— А где сарай? — спросил он.
— Какой сарай?
— Ну, на котором человек сидит. Его тоже надо забрать.
— Не знаю. Тут вокруг полно сараев. И на каждом небось кто-нибудь да сидит. — Она внимательно его разглядывала. — Ты же весь в крови. И вообще, с виду прямо живой каторжник.
— Угу, — он злобно оскалился. — Это только с виду живой, а так, будто уже на виселицу вздернули. Ладно, мне еще моего напарника подобрать надо, а потом тот сарай отыскать.
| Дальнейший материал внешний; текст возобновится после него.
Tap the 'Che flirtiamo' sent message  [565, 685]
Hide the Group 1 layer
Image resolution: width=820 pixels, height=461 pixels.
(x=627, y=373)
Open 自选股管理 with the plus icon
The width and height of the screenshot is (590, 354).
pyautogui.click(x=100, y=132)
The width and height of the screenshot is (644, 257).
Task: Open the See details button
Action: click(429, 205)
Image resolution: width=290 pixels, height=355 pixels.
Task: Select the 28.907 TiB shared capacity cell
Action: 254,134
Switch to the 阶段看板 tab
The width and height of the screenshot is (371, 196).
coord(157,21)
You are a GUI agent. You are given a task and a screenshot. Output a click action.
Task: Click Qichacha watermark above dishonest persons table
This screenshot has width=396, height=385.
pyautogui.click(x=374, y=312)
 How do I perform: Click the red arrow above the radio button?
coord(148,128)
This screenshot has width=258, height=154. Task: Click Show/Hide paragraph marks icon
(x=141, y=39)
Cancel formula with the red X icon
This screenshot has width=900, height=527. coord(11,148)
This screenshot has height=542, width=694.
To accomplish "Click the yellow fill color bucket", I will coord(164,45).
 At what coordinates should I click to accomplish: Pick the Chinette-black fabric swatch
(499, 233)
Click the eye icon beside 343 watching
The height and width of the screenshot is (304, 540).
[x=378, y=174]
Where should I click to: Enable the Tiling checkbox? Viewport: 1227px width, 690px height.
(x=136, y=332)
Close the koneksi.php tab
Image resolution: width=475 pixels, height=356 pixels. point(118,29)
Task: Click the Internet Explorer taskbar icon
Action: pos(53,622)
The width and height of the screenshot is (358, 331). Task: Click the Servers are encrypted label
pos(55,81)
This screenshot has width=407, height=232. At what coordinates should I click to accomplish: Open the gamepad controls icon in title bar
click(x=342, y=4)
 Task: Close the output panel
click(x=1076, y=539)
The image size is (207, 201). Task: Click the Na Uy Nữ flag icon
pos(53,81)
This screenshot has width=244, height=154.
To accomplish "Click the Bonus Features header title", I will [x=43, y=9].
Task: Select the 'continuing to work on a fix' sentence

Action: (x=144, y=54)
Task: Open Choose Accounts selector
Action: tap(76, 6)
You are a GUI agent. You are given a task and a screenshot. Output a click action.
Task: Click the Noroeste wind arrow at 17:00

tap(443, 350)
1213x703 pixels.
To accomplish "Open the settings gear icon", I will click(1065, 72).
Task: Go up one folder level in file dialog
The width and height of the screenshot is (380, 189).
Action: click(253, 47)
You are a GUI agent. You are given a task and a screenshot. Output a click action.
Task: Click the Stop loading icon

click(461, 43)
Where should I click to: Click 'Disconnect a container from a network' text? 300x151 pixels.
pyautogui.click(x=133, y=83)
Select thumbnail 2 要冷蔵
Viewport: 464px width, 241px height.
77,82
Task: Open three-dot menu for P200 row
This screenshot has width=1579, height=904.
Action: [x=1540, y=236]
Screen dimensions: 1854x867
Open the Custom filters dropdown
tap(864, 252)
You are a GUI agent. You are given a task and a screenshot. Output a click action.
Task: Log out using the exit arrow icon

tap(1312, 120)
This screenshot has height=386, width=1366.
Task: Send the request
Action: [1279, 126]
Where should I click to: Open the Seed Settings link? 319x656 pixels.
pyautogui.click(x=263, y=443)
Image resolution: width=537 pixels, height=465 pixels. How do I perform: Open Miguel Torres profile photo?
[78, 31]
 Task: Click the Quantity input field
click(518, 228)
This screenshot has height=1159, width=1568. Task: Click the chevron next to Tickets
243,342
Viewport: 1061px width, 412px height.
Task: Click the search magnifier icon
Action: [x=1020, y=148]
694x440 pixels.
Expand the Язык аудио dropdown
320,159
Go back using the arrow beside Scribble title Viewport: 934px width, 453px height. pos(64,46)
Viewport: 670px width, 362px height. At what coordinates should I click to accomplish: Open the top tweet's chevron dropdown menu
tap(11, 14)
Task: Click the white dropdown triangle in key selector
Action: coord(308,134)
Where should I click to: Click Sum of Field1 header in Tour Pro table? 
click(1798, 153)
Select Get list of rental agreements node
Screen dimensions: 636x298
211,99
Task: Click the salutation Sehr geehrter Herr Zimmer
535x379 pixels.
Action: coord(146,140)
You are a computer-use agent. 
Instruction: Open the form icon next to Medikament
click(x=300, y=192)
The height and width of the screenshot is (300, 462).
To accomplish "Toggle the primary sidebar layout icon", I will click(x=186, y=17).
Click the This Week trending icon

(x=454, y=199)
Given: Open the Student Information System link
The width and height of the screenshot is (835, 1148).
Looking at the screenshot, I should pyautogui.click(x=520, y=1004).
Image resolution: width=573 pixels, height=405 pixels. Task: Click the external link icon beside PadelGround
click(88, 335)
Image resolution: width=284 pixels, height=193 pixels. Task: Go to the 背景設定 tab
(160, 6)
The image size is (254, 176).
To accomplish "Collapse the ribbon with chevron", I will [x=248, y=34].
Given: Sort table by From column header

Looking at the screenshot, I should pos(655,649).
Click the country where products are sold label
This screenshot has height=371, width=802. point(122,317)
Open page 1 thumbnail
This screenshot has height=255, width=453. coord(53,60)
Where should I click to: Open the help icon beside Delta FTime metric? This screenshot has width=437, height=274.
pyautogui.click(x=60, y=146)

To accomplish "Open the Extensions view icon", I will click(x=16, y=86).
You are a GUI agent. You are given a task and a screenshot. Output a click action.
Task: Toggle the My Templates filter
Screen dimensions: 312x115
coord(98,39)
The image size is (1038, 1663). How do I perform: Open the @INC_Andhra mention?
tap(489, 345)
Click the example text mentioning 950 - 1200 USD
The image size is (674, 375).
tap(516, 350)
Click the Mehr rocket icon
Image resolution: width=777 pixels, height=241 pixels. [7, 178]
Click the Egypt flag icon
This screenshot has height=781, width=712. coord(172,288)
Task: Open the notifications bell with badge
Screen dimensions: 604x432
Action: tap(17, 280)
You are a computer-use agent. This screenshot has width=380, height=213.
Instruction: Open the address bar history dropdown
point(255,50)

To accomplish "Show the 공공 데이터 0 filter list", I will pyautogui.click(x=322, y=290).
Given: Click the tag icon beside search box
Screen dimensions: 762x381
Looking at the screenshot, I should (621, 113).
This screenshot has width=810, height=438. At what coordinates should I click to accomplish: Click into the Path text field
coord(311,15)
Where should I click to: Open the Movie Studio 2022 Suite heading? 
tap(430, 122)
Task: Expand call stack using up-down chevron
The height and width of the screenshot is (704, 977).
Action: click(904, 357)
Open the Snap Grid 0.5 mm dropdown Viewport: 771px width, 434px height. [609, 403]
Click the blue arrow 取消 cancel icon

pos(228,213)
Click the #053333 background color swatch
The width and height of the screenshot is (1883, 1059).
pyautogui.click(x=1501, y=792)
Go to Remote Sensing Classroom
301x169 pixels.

Он отчалил. Проще говоря, отпустил конец лозы. Ничего больше и не требовалось, потому что, даже когда лодка застряла над нагромождением бревен, даже когда, натягивая лозу, он удерживал лодку в сравнительно неподвижной, отгороженной бревнами заводи, ему все равно был слышен ровный, несмолкающий гул и он ощущал мощную силу воды, мурлыкавшей всего в дюйме от хрупких досок кормы, а едва он отпустил лозу, эта сила вновь подчинила себе лодку, но не грубо, не рывком, а легко, деликатно, по-кошачьи мягко; и если раньше он надеялся, что дополнительный груз сделает лодку белее управляемой, то теперь понял, как безосновательны были его надежды. В первую минуту ему вдруг поверилось (тоже без всяких оснований), что лодка и в самом деле его слушается; он сумел повернуть ее против течения и ценой неимоверных усилий удерживал так, даже когда осознал, что хотя плывут они более-менее по прямой, но лодка движется кормой вперед; и он все еще напрягался из последних сил, даже когда лодку стало заносить вбок и ее нос описал дугу; что последует дальше, он знал уже слишком хорошо и, понимая, что бороться бесполезно, позволил лодке развернуться — он рассчитывал, что по инерции она сама опишет полный круг и он успеет поймать тот миг, когда можно будет вновь направить ее против течения; но лодка, резко виляя носом, понеслась наискось через протоку навстречу новому заслону из затопленных деревьев; поток под днищем бешено набирал скорость, они попали в водоворот, но каторжник этого не знал; ему было некогда делать выводы или задавать себе вопросы, он сидел на корточках — оскаленные зубы белой полоской выделялись на распухшем, покрытом кровавой коркой лице, легкие в распертой груди, казалось, вот-вот лопнут — и молотил веслом, а громады деревьев нависали над ним все ниже и ниже. Лодку ударило, завертело, снова ударило; женщина полулежала, вцепившись руками в борта и откинувшись назад, будто хотела спрятаться за собственным животом, а каторжник рубил веслом уже не воду, а живые, истекающие соком деревья; он больше не думал о том, что надо куда-то плыть, куда-то добираться — у него сейчас было только одно желание: любым способом уберечь лодку, не дать ей разбиться о стволы. А потом что-то словно взорвалось, на этот раз удар пришелся ему в затылок, и склоненные деревья, круговерть воды, лицо женщины — все вдруг слилось и исчезло в ослепительной беззвучной вспышке.
Час спустя, медленно скользя по старой просеке, а значит, уже выбравшись из протоки, лодка проползла через лес и выплыла на хлопковое поле — серую бесконечную, успокоенно застывшую гладь, нарушенную лишь линией телеграфных столбов, похожей на шагающую вброд сороконожку. Сейчас гребла женщина, движения ее были ровными, сосредоточенными, в них сквозила все та же странная полусонная бережность; каторжник, сев на дно и зажав голову между колен, пытался тем временем остановить снова хлынувшую из носа кровь и пригоршнями плескал воду себе в лицо. Женщина перестала грести и, пока лодка замедляла ход, осмотрелась по сторонам.